- **RECORDS FOR THIS TASK**
++++++++++++++++++++

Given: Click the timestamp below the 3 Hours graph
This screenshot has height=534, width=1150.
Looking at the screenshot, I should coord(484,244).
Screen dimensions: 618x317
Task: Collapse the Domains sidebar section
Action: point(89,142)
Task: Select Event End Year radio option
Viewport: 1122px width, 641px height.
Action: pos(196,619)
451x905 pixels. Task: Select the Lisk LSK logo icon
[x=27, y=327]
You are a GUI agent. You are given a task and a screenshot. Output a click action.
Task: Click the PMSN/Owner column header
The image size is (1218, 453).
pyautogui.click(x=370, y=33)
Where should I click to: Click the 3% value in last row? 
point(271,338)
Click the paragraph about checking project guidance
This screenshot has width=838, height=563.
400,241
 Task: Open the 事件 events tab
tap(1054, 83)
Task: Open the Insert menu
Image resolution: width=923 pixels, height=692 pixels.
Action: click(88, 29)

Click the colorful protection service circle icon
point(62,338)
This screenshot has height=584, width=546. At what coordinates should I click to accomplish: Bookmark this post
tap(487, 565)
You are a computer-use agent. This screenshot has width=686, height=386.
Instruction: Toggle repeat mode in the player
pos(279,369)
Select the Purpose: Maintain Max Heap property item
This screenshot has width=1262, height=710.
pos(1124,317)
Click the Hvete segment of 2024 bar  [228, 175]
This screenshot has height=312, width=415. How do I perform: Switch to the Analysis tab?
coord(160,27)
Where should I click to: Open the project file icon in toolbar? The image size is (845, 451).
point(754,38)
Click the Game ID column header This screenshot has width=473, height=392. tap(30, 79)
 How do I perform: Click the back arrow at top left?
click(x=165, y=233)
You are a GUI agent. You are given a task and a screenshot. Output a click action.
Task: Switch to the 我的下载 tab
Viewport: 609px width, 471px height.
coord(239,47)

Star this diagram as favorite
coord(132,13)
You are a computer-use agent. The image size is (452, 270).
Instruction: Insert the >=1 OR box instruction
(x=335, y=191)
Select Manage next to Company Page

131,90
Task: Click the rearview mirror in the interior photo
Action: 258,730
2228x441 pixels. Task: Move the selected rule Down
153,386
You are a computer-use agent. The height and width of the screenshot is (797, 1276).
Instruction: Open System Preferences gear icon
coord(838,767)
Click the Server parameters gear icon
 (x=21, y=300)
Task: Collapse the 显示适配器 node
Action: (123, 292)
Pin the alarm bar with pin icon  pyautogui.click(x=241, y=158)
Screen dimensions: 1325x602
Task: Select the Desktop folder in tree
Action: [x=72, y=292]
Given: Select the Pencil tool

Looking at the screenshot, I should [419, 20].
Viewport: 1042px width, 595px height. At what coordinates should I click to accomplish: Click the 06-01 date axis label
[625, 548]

++++++++++++++++++++

- **EXERCISE INSTRUCTIONS**
Go through the material above and output exactly the lines from the one containing "Click the Game" through the one containing "You are a computer-use agent. The height".

- **WRITTEN REPLY**
Click the Game ID column header This screenshot has width=473, height=392. tap(30, 79)
 How do I perform: Click the back arrow at top left?
click(x=165, y=233)
You are a GUI agent. You are given a task and a screenshot. Output a click action.
Task: Switch to the 我的下载 tab
Viewport: 609px width, 471px height.
coord(239,47)

Star this diagram as favorite
coord(132,13)
You are a computer-use agent. The image size is (452, 270).
Instruction: Insert the >=1 OR box instruction
(x=335, y=191)
Select Manage next to Company Page

131,90
Task: Click the rearview mirror in the interior photo
Action: 258,730
2228x441 pixels. Task: Move the selected rule Down
153,386
You are a computer-use agent. The height and width of the screenshot is (797, 1276).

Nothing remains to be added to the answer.